Meta was not just acquiring another fitness app; it was targeting a key segment of the emerging VR platform market. Microsoft was not just acquiring a set of video games for its decades-old technological platform; it was strategically positioning itself in a shifting tech landscape toward cloud-based streaming. Indeed, both deals aimed to acquire loyal and engaged users at pivotal technological junctures. The FTC is aware of the problem of a leading technology firm acquiring its way into a dominant position in the next generation of technology. In Microsoft-Activision, the agency highlighted in its pleading that “[t]he acquisition of new users, content, and developers each feed into one another, creating a self-reinforcing cycle that entrenches the company’s early lead.” In another case, the agency seeks to unwind Meta’s acquisitions of Instagram and WhatsApp because, in retrospect, they appear to be clear strategic acts of monopolization in mobile “social networking tools.” Similarly, the agency likely regrets approving Google’s purchase of Waze in 2013, mistaking it for just another map app rather than a unique “social navigation tool” with a rapidly growing and engaged set of users in the then-emergent mobile space.
Acquisitions of this type should have been a primary focus of antitrust merger policy since the historic monopolization case US v. Microsoft in the late 1990s. A common argument by the most ardent Microsoft defenders was that its conduct, designed to “cut off its [Netscape’s] air supply,” was not anticompetitive because Microsoft could have simply acquired Netscape instead and the Agencies wouldn’t have objected. While this should have never been a strong defense of Microsoft’s conduct, it should have raised flags about antitrust policy.

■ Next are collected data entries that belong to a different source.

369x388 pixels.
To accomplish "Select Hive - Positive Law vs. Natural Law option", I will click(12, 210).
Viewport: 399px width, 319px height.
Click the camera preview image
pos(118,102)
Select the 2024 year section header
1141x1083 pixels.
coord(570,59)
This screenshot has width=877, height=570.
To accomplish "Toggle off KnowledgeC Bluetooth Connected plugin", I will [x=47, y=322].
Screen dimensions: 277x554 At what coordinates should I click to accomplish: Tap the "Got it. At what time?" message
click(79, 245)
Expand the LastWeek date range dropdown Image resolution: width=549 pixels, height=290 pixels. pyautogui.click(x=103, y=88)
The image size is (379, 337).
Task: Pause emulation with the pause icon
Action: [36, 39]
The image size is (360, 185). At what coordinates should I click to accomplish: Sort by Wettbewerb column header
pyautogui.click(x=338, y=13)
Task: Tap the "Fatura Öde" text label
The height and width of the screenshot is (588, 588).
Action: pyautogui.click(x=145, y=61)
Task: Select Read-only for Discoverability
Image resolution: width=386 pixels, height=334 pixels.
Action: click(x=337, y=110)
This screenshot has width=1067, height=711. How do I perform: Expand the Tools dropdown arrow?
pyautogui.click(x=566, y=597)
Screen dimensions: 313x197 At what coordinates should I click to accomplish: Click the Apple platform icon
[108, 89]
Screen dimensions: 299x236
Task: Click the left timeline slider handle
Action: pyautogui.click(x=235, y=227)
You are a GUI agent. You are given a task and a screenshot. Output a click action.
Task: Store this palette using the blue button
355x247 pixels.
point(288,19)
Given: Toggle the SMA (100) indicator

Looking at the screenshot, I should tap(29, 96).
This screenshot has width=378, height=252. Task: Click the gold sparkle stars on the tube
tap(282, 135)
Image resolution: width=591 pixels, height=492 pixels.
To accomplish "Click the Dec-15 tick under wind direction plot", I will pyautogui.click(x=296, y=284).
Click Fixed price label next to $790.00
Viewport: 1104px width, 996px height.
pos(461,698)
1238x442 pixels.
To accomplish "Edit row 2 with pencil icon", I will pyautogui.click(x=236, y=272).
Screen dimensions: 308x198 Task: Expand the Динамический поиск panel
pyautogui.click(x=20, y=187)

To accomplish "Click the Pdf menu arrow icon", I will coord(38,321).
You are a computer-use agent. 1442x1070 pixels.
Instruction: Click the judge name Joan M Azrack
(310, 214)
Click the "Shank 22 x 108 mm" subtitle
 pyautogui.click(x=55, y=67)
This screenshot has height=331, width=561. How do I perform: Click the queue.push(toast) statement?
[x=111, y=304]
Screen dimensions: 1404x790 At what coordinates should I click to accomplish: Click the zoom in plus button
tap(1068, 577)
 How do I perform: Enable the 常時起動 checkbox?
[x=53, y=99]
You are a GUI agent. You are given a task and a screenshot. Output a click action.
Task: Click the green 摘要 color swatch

In bringing these merger challenges, the FTC should have clearly argued that Meta and Microsoft’s acquisitions risk stifling competition in a nascent technological realm, akin to a hypothetical Microsoft-Netscape deal in 1996. This framing entails protection of a competitive process at technological transitions but leaves open how to articulate in detail the threatened harm.
A better framed FTC argument could have yielded more meaningful results. Had the FTC won, the law could have moved toward greater protection of competition at critical technological junctures. A loss would have ramped up pressure on Congress to amend Section 7, acknowledging the growing evidence of the courts’ limitations in cases involving technological transitions. Instead, we are now in a muddle.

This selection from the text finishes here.